## INFORMATION SHOWN
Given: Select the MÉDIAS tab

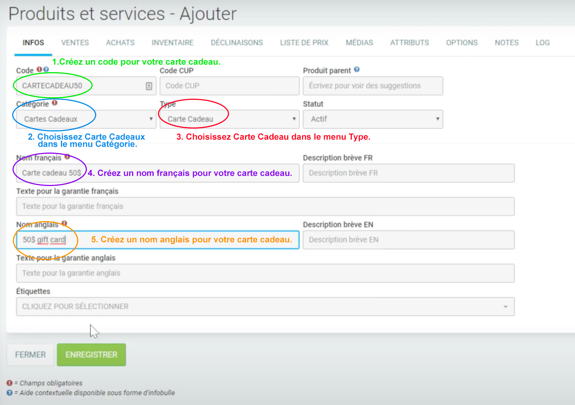Looking at the screenshot, I should tap(359, 43).
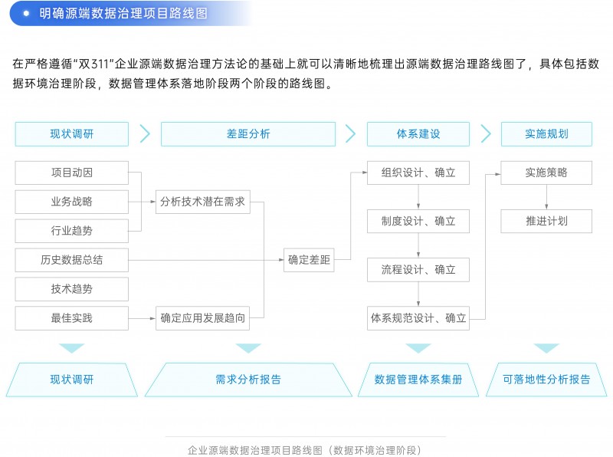The width and height of the screenshot is (613, 457).
Task: Click the 项目动因 box
Action: click(x=72, y=173)
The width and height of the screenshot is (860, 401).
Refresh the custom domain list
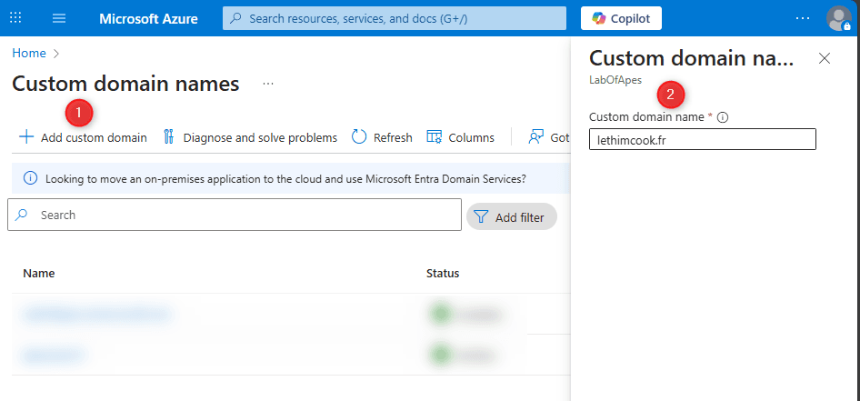[382, 137]
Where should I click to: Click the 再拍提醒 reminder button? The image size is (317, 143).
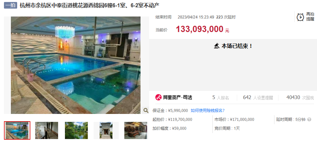306,17
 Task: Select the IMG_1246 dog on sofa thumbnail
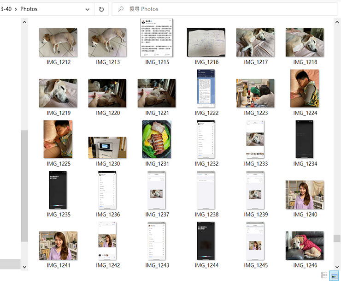(305, 245)
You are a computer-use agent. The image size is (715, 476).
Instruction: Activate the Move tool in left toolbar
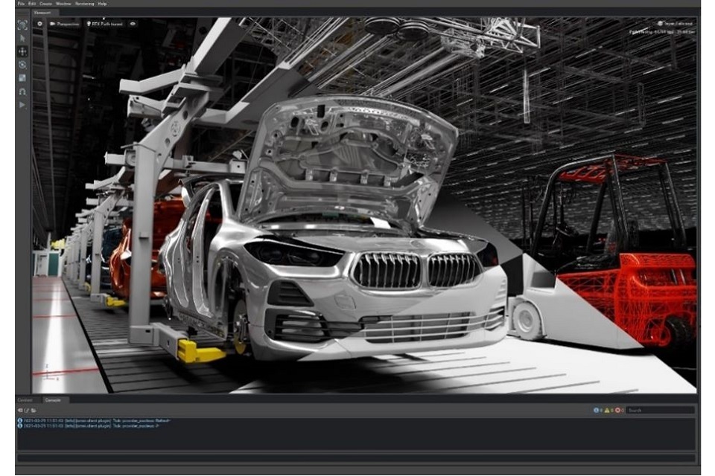click(22, 51)
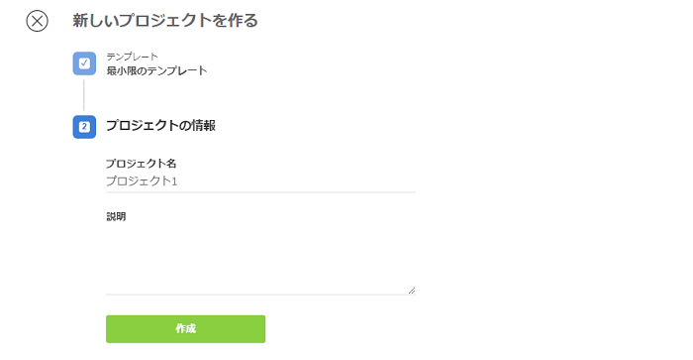693x360 pixels.
Task: Click the bottom border of description box
Action: pyautogui.click(x=260, y=294)
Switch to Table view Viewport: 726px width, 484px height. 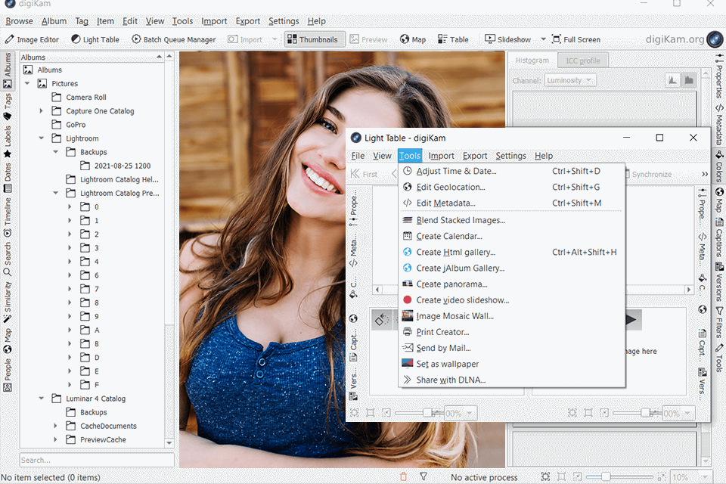(x=453, y=39)
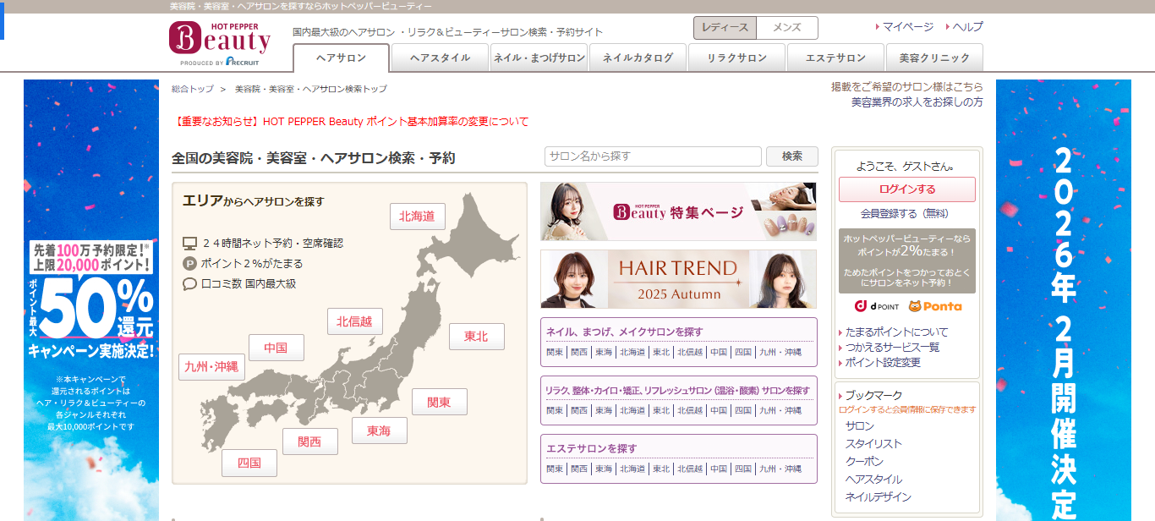Switch to the ネイルカタログ tab

[x=638, y=58]
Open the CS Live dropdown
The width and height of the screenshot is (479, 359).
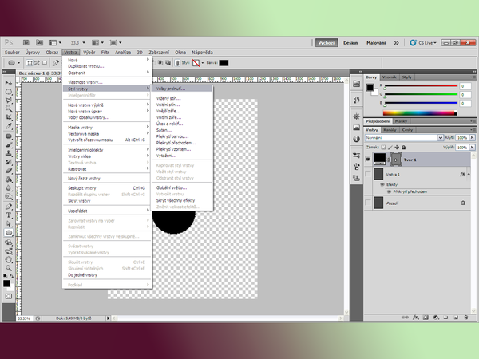click(422, 43)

## TRY IT
Could you copy exactly, and with no pictures, the lines above from the one containing "Open the CS Live dropdown" through the last line, both included?

## YOUR RESPONSE
Open the CS Live dropdown
The width and height of the screenshot is (479, 359).
click(422, 43)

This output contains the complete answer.